_Task statement_
Your answer must be the records, copied with no change.

-------- Records

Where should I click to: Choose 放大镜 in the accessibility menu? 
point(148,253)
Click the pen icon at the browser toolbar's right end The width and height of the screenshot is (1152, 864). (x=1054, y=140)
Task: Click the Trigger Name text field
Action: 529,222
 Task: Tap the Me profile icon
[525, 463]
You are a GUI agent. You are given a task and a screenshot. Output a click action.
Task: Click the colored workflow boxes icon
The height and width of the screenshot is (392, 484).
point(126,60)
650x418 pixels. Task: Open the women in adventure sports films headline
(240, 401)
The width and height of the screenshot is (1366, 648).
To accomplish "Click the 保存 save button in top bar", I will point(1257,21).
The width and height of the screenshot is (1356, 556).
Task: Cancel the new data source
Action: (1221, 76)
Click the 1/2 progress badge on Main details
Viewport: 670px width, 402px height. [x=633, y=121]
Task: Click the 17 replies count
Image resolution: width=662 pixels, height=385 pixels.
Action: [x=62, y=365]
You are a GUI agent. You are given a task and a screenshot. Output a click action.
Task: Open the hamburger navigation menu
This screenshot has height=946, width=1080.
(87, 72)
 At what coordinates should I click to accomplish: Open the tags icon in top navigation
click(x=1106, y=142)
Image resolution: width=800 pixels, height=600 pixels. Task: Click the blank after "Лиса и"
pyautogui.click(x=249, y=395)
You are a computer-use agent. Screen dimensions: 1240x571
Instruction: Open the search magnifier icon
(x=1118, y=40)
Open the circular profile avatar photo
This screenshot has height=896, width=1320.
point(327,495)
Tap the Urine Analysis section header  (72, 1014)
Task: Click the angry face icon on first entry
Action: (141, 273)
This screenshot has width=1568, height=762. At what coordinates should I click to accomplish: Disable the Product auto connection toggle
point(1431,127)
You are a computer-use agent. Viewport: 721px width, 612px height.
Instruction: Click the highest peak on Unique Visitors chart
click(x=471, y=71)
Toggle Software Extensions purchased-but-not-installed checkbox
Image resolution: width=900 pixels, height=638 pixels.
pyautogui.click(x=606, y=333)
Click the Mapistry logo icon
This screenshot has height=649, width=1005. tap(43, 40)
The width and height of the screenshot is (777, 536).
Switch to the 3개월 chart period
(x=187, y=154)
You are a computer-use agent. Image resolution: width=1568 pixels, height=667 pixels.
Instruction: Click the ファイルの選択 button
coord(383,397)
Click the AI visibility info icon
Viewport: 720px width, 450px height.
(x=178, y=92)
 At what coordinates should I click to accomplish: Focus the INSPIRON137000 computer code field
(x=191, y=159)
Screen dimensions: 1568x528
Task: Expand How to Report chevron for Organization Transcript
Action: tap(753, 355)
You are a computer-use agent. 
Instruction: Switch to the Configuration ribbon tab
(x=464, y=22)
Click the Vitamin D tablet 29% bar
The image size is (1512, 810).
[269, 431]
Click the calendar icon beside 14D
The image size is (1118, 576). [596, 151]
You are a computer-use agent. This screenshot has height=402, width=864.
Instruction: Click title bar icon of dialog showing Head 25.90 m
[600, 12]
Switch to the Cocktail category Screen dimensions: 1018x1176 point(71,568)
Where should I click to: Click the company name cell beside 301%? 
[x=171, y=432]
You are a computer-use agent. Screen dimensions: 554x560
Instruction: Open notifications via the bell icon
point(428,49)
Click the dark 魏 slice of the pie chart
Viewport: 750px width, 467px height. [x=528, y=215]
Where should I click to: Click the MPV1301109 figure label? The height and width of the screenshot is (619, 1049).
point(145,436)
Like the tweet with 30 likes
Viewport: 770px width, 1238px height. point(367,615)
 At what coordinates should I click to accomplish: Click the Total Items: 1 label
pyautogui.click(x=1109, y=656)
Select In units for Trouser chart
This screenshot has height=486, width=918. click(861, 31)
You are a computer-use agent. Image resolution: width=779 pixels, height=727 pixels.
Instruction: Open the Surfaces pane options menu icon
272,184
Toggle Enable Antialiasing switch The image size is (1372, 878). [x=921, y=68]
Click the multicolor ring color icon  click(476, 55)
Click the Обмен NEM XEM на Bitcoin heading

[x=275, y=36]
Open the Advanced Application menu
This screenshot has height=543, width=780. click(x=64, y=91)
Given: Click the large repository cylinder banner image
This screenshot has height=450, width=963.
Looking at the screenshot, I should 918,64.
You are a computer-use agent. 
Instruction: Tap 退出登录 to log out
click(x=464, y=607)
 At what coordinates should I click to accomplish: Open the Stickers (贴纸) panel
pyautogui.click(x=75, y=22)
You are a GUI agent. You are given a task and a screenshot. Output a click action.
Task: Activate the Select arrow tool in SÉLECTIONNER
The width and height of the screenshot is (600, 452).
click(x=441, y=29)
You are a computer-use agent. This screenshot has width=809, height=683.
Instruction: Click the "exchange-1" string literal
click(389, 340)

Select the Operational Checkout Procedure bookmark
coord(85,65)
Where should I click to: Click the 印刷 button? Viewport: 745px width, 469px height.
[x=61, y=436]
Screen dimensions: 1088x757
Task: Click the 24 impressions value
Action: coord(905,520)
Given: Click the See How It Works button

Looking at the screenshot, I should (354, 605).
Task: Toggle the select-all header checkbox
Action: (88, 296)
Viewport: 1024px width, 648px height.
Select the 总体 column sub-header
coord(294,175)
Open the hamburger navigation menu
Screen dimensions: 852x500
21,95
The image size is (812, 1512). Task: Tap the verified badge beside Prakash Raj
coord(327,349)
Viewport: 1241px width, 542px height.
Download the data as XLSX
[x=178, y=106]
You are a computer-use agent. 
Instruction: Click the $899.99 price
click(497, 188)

----------------

_Task answer_
Where should I click to: Choose 放大镜 in the accessibility menu? 
point(148,253)
Click the pen icon at the browser toolbar's right end The width and height of the screenshot is (1152, 864). (x=1054, y=140)
Task: Click the Trigger Name text field
Action: 529,222
 Task: Tap the Me profile icon
[525, 463]
You are a GUI agent. You are given a task and a screenshot. Output a click action.
Task: Click the colored workflow boxes icon
The height and width of the screenshot is (392, 484).
point(126,60)
650x418 pixels. Task: Open the women in adventure sports films headline
(240, 401)
The width and height of the screenshot is (1366, 648).
To accomplish "Click the 保存 save button in top bar", I will point(1257,21).
The width and height of the screenshot is (1356, 556).
Task: Cancel the new data source
Action: (1221, 76)
Click the 1/2 progress badge on Main details
Viewport: 670px width, 402px height. [x=633, y=121]
Task: Click the 17 replies count
Image resolution: width=662 pixels, height=385 pixels.
Action: [x=62, y=365]
You are a GUI agent. You are given a task and a screenshot. Output a click action.
Task: Open the hamburger navigation menu
This screenshot has height=946, width=1080.
(87, 72)
 At what coordinates should I click to accomplish: Open the tags icon in top navigation
click(x=1106, y=142)
Image resolution: width=800 pixels, height=600 pixels. Task: Click the blank after "Лиса и"
pyautogui.click(x=249, y=395)
You are a computer-use agent. Screen dimensions: 1240x571
Instruction: Open the search magnifier icon
(x=1118, y=40)
Open the circular profile avatar photo
This screenshot has height=896, width=1320.
point(327,495)
Tap the Urine Analysis section header  (72, 1014)
Task: Click the angry face icon on first entry
Action: (141, 273)
This screenshot has width=1568, height=762. At what coordinates should I click to accomplish: Disable the Product auto connection toggle
point(1431,127)
You are a computer-use agent. Viewport: 721px width, 612px height.
Instruction: Click the highest peak on Unique Visitors chart
click(x=471, y=71)
Toggle Software Extensions purchased-but-not-installed checkbox
Image resolution: width=900 pixels, height=638 pixels.
pyautogui.click(x=606, y=333)
Click the Mapistry logo icon
This screenshot has height=649, width=1005. tap(43, 40)
The width and height of the screenshot is (777, 536).
Switch to the 3개월 chart period
(x=187, y=154)
You are a computer-use agent. Image resolution: width=1568 pixels, height=667 pixels.
Instruction: Click the ファイルの選択 button
coord(383,397)
Click the AI visibility info icon
Viewport: 720px width, 450px height.
(x=178, y=92)
 At what coordinates should I click to accomplish: Focus the INSPIRON137000 computer code field
(x=191, y=159)
Screen dimensions: 1568x528
Task: Expand How to Report chevron for Organization Transcript
Action: tap(753, 355)
You are a computer-use agent. 
Instruction: Switch to the Configuration ribbon tab
(x=464, y=22)
Click the Vitamin D tablet 29% bar
The image size is (1512, 810).
[269, 431]
Click the calendar icon beside 14D
The image size is (1118, 576). [596, 151]
You are a computer-use agent. This screenshot has height=402, width=864.
Instruction: Click title bar icon of dialog showing Head 25.90 m
[600, 12]
Switch to the Cocktail category Screen dimensions: 1018x1176 point(71,568)
Where should I click to: Click the company name cell beside 301%? 
[x=171, y=432]
You are a computer-use agent. Screen dimensions: 554x560
Instruction: Open notifications via the bell icon
point(428,49)
Click the dark 魏 slice of the pie chart
Viewport: 750px width, 467px height. [x=528, y=215]
Where should I click to: Click the MPV1301109 figure label? The height and width of the screenshot is (619, 1049).
point(145,436)
Like the tweet with 30 likes
Viewport: 770px width, 1238px height. point(367,615)
 At what coordinates should I click to accomplish: Click the Total Items: 1 label
pyautogui.click(x=1109, y=656)
Select In units for Trouser chart
This screenshot has height=486, width=918. click(861, 31)
You are a computer-use agent. Image resolution: width=779 pixels, height=727 pixels.
Instruction: Open the Surfaces pane options menu icon
272,184
Toggle Enable Antialiasing switch The image size is (1372, 878). [x=921, y=68]
Click the multicolor ring color icon  click(476, 55)
Click the Обмен NEM XEM на Bitcoin heading

[x=275, y=36]
Open the Advanced Application menu
This screenshot has height=543, width=780. click(x=64, y=91)
Given: Click the large repository cylinder banner image
This screenshot has height=450, width=963.
Looking at the screenshot, I should 918,64.
You are a computer-use agent. 
Instruction: Tap 退出登录 to log out
click(x=464, y=607)
 At what coordinates should I click to accomplish: Open the Stickers (贴纸) panel
pyautogui.click(x=75, y=22)
You are a GUI agent. You are given a task and a screenshot. Output a click action.
Task: Activate the Select arrow tool in SÉLECTIONNER
The width and height of the screenshot is (600, 452).
click(x=441, y=29)
You are a computer-use agent. This screenshot has width=809, height=683.
Instruction: Click the "exchange-1" string literal
click(389, 340)

Select the Operational Checkout Procedure bookmark
coord(85,65)
Where should I click to: Click the 印刷 button? Viewport: 745px width, 469px height.
[x=61, y=436]
Screen dimensions: 1088x757
Task: Click the 24 impressions value
Action: coord(905,520)
Given: Click the See How It Works button

Looking at the screenshot, I should (354, 605).
Task: Toggle the select-all header checkbox
Action: (88, 296)
Viewport: 1024px width, 648px height.
Select the 总体 column sub-header
coord(294,175)
Open the hamburger navigation menu
Screen dimensions: 852x500
21,95
The image size is (812, 1512). Task: Tap the verified badge beside Prakash Raj
coord(327,349)
Viewport: 1241px width, 542px height.
Download the data as XLSX
[x=178, y=106]
You are a computer-use agent. 
Instruction: Click the $899.99 price
click(497, 188)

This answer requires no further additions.